Wettbewerbsbedingungen

maut

Dem Schienengüterverkehr in Deutschland ginge es viel besser, würde die Politik nicht seit Jahren eine straßenfreundliche Politik machen. Während die Güterbahnen via EEG-Umlage die Energiewende in Deutschland mitbezahlen, werden Lkw protegiert – die Wettbewerbsbedingungen sind ungleich.

 

 

Verzerrungen abbauen – Lkw-Maut auf alle Straßen ausdehnen

Der Bund ist gut beraten, die seit 2005 auf Bundesautobahnen und seit 2013 auf einigen Bundesstraßen geltende Lkw-Maut weiterzuentwickeln: Die Maut sollte für alle Lastkraftwagen ab 3,5 Tonnen gelten, und ihr Geltungsbereich muss rasch ausgeweitet werden.

Mittelfristig muss das gesamte Straßennetz einbezogen werden – genau wie jetzt schon bei der Eisenbahn: Alle Züge zahlen auf allen Trassen Schienenmaut. Zu einer integrierten und ganzheitlichen Verkehrspolitik gehört auch, dass die Einnahmen aus der Lkw-Maut wieder verkehrsübergreifend verwendet werden.

Gigaliner-Versuch unverzüglich beenden

Der Einsatz überlanger oder überschwerer Riesen-Lkw ist verkehrs- und umweltpolitisch ein Irrweg. Die Bundesregierung muss daher den Anfang 2012 gestarteten Feldversuch mit Riesen-Lkw (offiziell: „Lang-Lkw“) unverzüglich beenden und auf EU-Ebene dafür sorgen, dass die heute geltenden Höchstmaße und -gewichte für Lkw nicht angehoben werden.

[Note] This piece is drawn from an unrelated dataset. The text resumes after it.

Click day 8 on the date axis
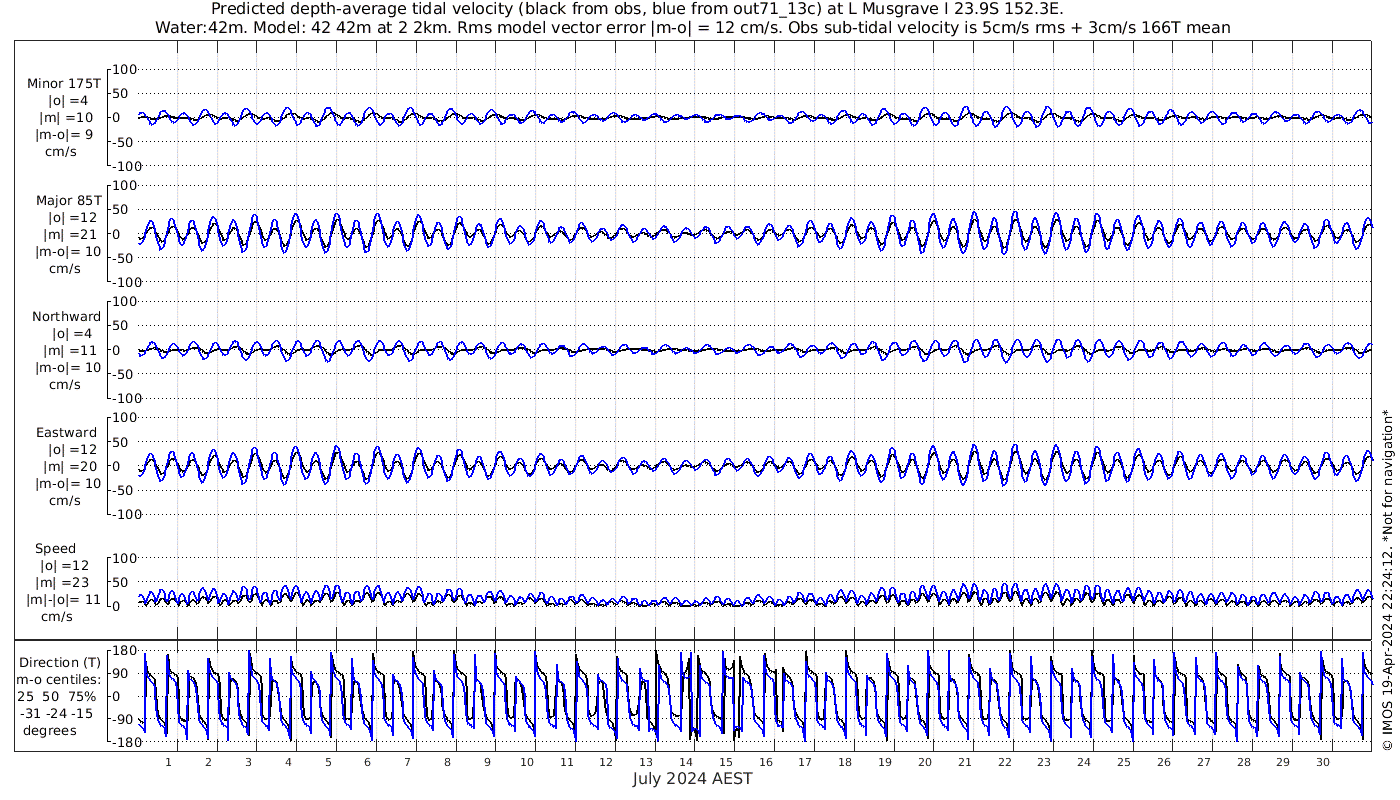The image size is (1400, 800). tap(447, 762)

Illegale Praktiken im Straßengüterverkehr eindämmen

Seit Jahren verstoßen rund 20 Prozent aller Lkw-Fahrer bei Kontrollen gegen gesetzliche Regelungen. Dies gefährdet nicht nur die Verkehrssicherheit, sondern verzerrt auch den Wettbewerb zulasten der Güterbahnen, bei denen Lenk- und Ruhezeitüberschreitungen, Überladungen oder andere verkehrsgefährdende Praktiken seltene Ausnahmen und nicht die Regel sind. Der Bund muss dafür sorgen, dass neben ausreichenden Lkw-Kontrollen die durch illegale Praktiken erzielten Gewinne konsequent bei den Fuhrunternehmern abgeschöpft werden, um den wirtschaftlichen Anreiz für Regelverstöße zu schmälern.